TITLE: Harry Potter and the Deathly Hallows — Part 2
STARRING: Daniel Radcliffe, Rupert Grint, Emma Watson, Ralph Fiennes, Michael Gambon, Alan Rickman, Helena Bonham Carter, Maggie Smith
DIRECTOR: David Yates
STUDIO: Heyday Films, Warner Bros.
RATED: PG-13
RUN TIME: 130 min
RELEASED:
June 24, 2011

By Justin Polak
Co-founder, Ambassador of the Mushroom Kingdom

Ten years ago I was convinced to go see Harry Potter and the Sorcerer’s Stone. I never really planned on seeing it simply because Potter-mania first swelled up in the public’s eye around then, and I was simply sick of hearing about Harry Potter. I walked out of the first film with an understanding of why fans dig the series, but I still didn’t consider myself a fan at that point. Having said that, I willingly saw all the other films. Sometime after the fourth film (Harry Potter and the Goblet of Fire) was released, I randomly decided to read all the books, which at that time came to a total of six out of the eventual seven. As I blazed through page after page of each book, I converted. I even picked up the last book on day one! Since then, I have been proud to be a Harry Potter fan, and even gained a greater appreciation of all the films.

As cliché as this opinion may be, I do find the books to be vastly superior to the films. A book has many more opportunities to expand back story and character development, which works wonders for the Harry Potter series. The books all flow like one cohesive story while the films feel a bit more disjointed.

That’s why when I first heard that the final part of the Harry Potter saga, The Deathly Hallows, was going to be separated into two films, I was overjoyed. There would be no way to cut the story down to simply a two hour film, so a split into two parts was essential. If anything, I felt a couple of the later films seemed rushed since their book counterparts also had a lot of story to tell.

As far as both parts of Deathly Hallows go, the split into two movies did help flesh out the overall story and character development better than ever before. The effort still isn’t going to please the book purists, but audience members of all types will find enjoyment out of them, especially Harry Potter and the Deathly Hallows — Part 2.

The film wastes no time moving things right along as if you never left the theater from whenever you saw the first part. While Part 2 is much more action-packed as many issues are resolved and the story reaches its climax, it still delivers a satisfying experience as you see the end of each character’s journey.

What has amazed me since the fifth film is how some of the sets have turned out nearly identical to how I pictured them in the books. For example, No. 12 Grimmauld Place felt like the movie ripped the architecture from my brain to build the interior set in Order of the Phoenix. The cave that held the fake Horcrux actually frightened me in Half-Blood Prince thanks to how accurate the lighting was compared to how I envisioned it. Part 2 further ups the ante by downright filming it such a way where even certain camera angles resembled how scenes where “shot” in my imagination.

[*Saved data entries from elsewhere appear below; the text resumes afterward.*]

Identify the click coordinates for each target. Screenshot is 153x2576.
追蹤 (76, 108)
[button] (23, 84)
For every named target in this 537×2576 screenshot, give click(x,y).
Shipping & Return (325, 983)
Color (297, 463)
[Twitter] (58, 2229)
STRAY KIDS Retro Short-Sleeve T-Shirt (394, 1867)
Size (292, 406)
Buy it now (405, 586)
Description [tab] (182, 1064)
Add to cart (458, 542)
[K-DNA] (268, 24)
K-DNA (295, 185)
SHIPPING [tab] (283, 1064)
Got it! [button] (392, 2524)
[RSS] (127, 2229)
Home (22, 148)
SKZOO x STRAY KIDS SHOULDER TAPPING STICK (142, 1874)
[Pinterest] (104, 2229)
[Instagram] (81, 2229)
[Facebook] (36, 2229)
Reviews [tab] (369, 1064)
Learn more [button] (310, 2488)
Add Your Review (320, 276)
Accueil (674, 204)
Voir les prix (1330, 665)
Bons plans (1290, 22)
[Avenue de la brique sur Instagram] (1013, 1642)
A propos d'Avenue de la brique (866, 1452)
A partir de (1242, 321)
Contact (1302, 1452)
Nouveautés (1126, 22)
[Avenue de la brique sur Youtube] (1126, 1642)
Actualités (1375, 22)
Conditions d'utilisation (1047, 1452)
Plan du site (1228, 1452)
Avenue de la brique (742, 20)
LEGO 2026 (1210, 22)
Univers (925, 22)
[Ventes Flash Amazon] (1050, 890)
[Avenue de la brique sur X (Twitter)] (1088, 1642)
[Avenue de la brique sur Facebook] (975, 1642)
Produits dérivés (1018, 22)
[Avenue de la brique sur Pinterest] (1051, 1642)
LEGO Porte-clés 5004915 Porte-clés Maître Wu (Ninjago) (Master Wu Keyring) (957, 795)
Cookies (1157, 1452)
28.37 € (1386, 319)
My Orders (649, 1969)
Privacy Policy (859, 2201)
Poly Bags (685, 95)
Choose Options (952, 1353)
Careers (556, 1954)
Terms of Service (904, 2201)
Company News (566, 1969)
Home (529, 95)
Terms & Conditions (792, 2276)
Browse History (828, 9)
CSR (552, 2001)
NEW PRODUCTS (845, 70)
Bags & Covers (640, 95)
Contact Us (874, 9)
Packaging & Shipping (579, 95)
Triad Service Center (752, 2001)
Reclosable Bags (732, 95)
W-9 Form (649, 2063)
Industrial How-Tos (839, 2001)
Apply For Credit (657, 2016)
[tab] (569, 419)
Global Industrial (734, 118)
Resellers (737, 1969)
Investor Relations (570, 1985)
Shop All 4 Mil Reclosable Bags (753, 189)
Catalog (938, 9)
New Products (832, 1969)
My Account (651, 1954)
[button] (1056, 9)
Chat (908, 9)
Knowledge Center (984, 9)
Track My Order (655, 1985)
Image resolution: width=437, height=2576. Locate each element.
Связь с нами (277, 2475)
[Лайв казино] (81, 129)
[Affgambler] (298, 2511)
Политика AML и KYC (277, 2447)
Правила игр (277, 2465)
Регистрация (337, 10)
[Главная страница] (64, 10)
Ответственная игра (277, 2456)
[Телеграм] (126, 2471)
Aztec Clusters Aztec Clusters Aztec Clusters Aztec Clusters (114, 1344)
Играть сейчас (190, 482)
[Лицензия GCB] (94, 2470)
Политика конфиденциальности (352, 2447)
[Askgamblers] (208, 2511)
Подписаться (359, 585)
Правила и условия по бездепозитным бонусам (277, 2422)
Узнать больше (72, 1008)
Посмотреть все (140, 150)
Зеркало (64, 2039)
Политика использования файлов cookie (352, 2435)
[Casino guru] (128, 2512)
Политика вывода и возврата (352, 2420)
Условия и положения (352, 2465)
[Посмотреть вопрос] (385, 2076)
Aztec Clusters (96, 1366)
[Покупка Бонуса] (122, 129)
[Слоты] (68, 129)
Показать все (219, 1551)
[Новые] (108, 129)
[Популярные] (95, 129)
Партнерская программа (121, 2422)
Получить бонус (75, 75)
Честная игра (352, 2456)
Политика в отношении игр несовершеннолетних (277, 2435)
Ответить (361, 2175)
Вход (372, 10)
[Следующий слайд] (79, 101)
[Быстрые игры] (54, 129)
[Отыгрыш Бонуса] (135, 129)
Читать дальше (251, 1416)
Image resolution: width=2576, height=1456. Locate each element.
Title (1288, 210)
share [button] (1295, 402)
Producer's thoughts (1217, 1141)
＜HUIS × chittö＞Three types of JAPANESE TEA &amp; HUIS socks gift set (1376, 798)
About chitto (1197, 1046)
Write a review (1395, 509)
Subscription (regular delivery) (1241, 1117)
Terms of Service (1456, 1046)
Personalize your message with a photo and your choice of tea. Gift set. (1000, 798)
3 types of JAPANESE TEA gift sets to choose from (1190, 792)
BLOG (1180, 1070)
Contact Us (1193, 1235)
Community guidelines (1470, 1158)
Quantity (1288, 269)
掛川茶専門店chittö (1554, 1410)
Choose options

Aside from a few special effects being a little too cartoonish for me, the film as a whole looks beautiful. Many visuals subtly mimic the tone and attitude of the struggle everyone is going through, and how the whole world is on the line. Even taking away the fact that I felt the movie was shot how I envisioned it, almost every scene had superb cinematography. Ever since David Yates has started directing the films since Order of the Phoenix, the Harry Potter series have been fun rides to be apart of.

Although there wasn’t an incredible, surprising sequence like the animated back story of the Deathly Hallow legend as seen in Part 1, one sequence in particular hit me harder than it did when reading the book. Without spoiling anything, I will say the scene in question involves one Severus Snape. Those of you who have read the book know what I am talking about, but for those of you who haven’t, I’ll just say that I was moved to tears while watching this part of the film. I’m not one to cry too much when I see movies, either. There have been only two times I have completely broke down while watching a film. One of those films was The Road, but simply because of how utterly bleak and hopeless that film is. It’s rare that this much emotion swells up in me while viewing any film. I mean, Alan Rickman’s acting brought tears to my eyes! This is the same guy who played Hans freaking Gruber!

The only part of the film I can imagine book readers being turned off by is the climax. The final battle sees much more action than the books, and offers many changes too. When seeing previews of Part 2, I was a bit concerned the action would get carried away and make it seem like the equivalent Die Hard in Hogwarts (and yes, I realize that I could make an Alan Rickman joke here since I just dropped his Die Hard character name).

Personally, the climax did the story justice. As I just said, there are some pretty big changes, but as a whole the story remains the same. Plus, many changes made more sense for a visual medium like film. As long as you walk into Part 2 with that attitude in mind, you’ll find yourself enjoying the action. It goes without saying the average movie goer will love all the on screen chaos.

I’ll waste no more time. As far as the films go, Harry Potter and the Deathly Hallows — Part 2 is king of the hill. If fans of the book can get past the changes, they’ll find themselves enjoying it immensely. From the movie only fan perspective, audience members will find themselves with a satisfying ending from a long, ten year trip. Go to your nearest theater and watch a magical series go out with a bang.